Groin Stretch: Sit with your feet in front of you. Place the bottoms of your feet together and let your knees fall to the sides. Grasp your ankles and pull your feet toward you as close as possible. While holding your ankles, place your elbows on the inside of your knees and push down. You should feel the stretch in your groin area.

Shoulder Stretch: Place your right hand on the base of your neck so your elbow is pointed straight up. Place your left hand on your right elbow and pull down. You should feel the stretch in your right shoulder area. Release and switch sides.

Upper Arm Stretch: Cross your right arm across your chest toward your left side, keeping your elbow straight. With the inside of your left elbow or your left hand, push your right arm back toward your body. You should feel the stretch in your right upper arm and shoulder. Release and switch sides.

Upper Back Stretch: Clasp your hands together in front of your body. Straighten your elbows, keeping your hands clasped and your palms facing outward. Let your shoulders shift forward, and push your hands out away from your body. You should feel a stretch in your upper back area.

Chest Stretch: Clasp your hands together behind your back, with your palms together. Keeping your elbows straight, lift your hands out and up behind you as far as possible. You should be able to feel the stretch in your shoulders and chest. For a deeper stretch bend over at the waist with your arms above you and elbows straight. Let gravity pull your arms as far as possible. Slowly stand up and release your hands.

Abdomen Stretch: Clasp your hands together above your head. Straighten your arms up as much as possible and pull your hands away from your body. You may bend back slightly to deepen the stretch. You should feel the stretch in your abdomen area.

Side Stretch: Clasp your hands together above your head with your arms slightly bent and bend to the right at the waist. You should feel the stretch on the opposite side of your torso. Return to the standing position with your hands above your head and switch sides.

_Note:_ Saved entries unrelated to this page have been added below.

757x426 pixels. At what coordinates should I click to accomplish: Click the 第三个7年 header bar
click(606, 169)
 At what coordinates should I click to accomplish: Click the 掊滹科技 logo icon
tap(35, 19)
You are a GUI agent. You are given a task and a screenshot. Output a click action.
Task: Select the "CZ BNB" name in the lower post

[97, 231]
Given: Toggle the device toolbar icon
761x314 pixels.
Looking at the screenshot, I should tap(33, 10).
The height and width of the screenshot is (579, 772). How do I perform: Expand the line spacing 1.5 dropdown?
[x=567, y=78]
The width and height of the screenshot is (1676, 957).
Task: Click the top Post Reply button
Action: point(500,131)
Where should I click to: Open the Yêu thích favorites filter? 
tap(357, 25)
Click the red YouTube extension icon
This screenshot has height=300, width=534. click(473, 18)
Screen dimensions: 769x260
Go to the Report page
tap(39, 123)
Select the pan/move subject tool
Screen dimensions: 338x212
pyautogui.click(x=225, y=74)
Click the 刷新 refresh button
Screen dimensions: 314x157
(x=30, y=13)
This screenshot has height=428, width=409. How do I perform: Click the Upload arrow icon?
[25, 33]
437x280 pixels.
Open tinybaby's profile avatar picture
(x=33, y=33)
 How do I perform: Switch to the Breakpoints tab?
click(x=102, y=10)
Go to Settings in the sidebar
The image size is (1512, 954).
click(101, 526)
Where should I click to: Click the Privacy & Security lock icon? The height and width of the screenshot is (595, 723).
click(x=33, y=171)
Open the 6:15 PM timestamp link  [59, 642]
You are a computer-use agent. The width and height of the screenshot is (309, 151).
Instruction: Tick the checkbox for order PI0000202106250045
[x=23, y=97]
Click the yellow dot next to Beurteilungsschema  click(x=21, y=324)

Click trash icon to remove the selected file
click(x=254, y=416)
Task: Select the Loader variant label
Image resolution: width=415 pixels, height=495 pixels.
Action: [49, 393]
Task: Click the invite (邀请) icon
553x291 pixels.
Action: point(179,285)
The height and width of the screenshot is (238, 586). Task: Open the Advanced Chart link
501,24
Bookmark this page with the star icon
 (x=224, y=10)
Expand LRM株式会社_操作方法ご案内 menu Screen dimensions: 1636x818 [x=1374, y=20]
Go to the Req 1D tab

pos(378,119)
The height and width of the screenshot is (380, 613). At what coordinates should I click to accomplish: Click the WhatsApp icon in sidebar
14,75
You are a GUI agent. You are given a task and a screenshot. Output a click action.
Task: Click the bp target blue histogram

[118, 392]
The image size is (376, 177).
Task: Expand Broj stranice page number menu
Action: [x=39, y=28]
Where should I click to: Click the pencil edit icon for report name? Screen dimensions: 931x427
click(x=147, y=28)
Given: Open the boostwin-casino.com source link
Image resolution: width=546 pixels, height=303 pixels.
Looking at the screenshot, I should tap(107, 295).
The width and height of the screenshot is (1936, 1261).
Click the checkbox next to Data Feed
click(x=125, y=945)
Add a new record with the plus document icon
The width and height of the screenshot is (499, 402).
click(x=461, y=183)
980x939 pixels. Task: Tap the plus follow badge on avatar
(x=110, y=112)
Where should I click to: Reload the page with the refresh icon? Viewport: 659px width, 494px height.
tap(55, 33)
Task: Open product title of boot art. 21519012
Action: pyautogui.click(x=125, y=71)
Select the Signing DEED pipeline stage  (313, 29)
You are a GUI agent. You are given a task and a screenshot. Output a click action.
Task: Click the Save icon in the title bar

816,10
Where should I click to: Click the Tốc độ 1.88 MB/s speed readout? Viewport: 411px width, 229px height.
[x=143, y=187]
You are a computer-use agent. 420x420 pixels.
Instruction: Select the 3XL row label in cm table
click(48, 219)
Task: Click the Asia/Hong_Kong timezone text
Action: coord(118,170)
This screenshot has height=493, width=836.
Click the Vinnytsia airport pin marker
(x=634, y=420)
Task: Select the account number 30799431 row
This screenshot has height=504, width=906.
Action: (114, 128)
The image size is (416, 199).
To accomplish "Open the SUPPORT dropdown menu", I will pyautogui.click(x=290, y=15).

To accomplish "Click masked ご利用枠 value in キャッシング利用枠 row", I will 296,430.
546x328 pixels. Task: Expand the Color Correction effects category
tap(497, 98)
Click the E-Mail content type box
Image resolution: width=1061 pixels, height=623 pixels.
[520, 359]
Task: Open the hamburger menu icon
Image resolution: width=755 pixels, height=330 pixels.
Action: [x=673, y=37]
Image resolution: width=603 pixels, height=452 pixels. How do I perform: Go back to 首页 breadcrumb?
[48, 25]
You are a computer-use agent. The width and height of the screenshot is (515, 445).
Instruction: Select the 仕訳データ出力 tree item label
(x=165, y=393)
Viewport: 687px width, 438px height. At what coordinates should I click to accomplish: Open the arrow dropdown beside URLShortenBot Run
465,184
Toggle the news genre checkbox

Lower Back Stretch: Start in a seated position with the legs out in front of you. Bend your right knee to a 90-degree angle and place your right foot on the outer side of your left leg so that your right leg is crossed over your left. Your left leg should remain straight. Twist your torso to the right, placing your left elbow on the outside of your right knee. Push your elbow against your knee as leverage to deepen the stretch if possible. You should feel the stretch in your lower back. Release and switch sides.